|
Des permanences d’avocats bientôt organisées en lien avec la loi « Salduz »
A partir du 1er janvier 2012, d’importants changements seront d’application lorsqu’une personne (majeure ou mineure) est entendue par la police comme auteur présumé d’infraction.
Les droits des justiciables seront globalement renforcés.
La loi du 13 août 2011 (dite loi Salduz) modifie le Code d’instruction criminelle et modifie la Loi relative à la détention préventive.
Les principaux changements sont que :
- la personne a le droit avant la première audition, de discuter avec un avocat de son choix. Les mineurs ne peuvent renoncer à ce droit, ils doivent avoir un avocat.
En ce qui concerne le contact préalable à la première audition, avec un avocat, les ordres des avocats (l'Ordre des Barreaux flamands (OVB) et l'Ordre des Barreaux francophones et germanophone (OBFG)) devront organiser une permanence pour qu’à tout moment (jour et nuit), les services de police et les juges d’instruction puissent faire appel à un avocat (soit choisi par la personne auditionnée soit via cette permanence). Ce système de permanence entre en vigueur le 1er janvier 2012.

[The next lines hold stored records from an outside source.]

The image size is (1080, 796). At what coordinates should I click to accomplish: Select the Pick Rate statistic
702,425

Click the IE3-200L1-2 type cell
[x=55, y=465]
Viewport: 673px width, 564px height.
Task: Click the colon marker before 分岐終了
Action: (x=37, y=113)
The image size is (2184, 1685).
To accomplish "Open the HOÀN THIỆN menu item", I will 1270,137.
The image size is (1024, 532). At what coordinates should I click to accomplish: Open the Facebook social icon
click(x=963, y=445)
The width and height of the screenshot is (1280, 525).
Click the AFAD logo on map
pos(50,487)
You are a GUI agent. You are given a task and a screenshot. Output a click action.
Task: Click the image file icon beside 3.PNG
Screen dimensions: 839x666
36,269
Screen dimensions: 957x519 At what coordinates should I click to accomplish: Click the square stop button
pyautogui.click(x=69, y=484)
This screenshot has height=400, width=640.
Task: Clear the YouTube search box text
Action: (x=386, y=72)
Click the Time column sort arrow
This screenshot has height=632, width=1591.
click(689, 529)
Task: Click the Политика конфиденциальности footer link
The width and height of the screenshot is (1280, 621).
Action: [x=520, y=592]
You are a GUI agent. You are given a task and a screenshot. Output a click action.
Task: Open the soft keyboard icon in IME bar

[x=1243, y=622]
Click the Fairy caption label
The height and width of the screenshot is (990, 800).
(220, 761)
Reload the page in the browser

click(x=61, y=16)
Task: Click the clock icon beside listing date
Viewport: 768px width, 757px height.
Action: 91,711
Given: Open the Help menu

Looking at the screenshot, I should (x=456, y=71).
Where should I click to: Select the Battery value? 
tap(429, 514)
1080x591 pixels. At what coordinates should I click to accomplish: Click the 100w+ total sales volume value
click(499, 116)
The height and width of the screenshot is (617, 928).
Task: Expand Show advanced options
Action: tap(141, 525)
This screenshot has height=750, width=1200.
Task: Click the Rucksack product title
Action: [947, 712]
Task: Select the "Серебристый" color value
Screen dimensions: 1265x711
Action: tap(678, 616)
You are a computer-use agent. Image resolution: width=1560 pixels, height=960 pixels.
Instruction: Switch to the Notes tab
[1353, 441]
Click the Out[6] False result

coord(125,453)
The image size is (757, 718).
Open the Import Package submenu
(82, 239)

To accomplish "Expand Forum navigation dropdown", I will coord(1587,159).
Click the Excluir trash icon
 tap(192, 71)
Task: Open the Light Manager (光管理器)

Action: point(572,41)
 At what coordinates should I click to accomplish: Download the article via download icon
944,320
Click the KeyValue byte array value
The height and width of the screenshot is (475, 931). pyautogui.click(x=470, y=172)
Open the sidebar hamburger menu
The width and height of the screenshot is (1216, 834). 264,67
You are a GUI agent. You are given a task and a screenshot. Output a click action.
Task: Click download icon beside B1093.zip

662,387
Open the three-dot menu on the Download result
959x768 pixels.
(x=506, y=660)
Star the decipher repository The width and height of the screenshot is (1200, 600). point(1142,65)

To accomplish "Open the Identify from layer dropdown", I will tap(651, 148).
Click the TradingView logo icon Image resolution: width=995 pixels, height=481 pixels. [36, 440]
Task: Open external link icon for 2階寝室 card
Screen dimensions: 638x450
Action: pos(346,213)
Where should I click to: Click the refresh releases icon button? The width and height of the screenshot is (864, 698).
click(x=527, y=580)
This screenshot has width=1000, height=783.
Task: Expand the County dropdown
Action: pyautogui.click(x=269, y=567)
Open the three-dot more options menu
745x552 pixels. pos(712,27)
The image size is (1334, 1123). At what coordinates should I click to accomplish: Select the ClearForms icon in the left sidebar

- la personne doit être informée avant l’audition, qu’elle a le choix de faire une déclaration, de répondre ou de se taire
- la personne entendue a le droit d’avoir un interprète
- la personne entendue doit être informée, au début de l’audition par la police, des faits sur lesquels elle sera entendue
- la personne entendue a le droit d’avoir une copie du procès-verbal d’audition
- la privation de liberté était de maximum 24h. Désormais le juge d’instruction peut prolonger ce délai de maximum 24h.
Au total cette mesure devrait couter 44 millions d’euro : mise sur pied de la permanence, organiser le fonctionnement du système, interprètes, frais des services de police.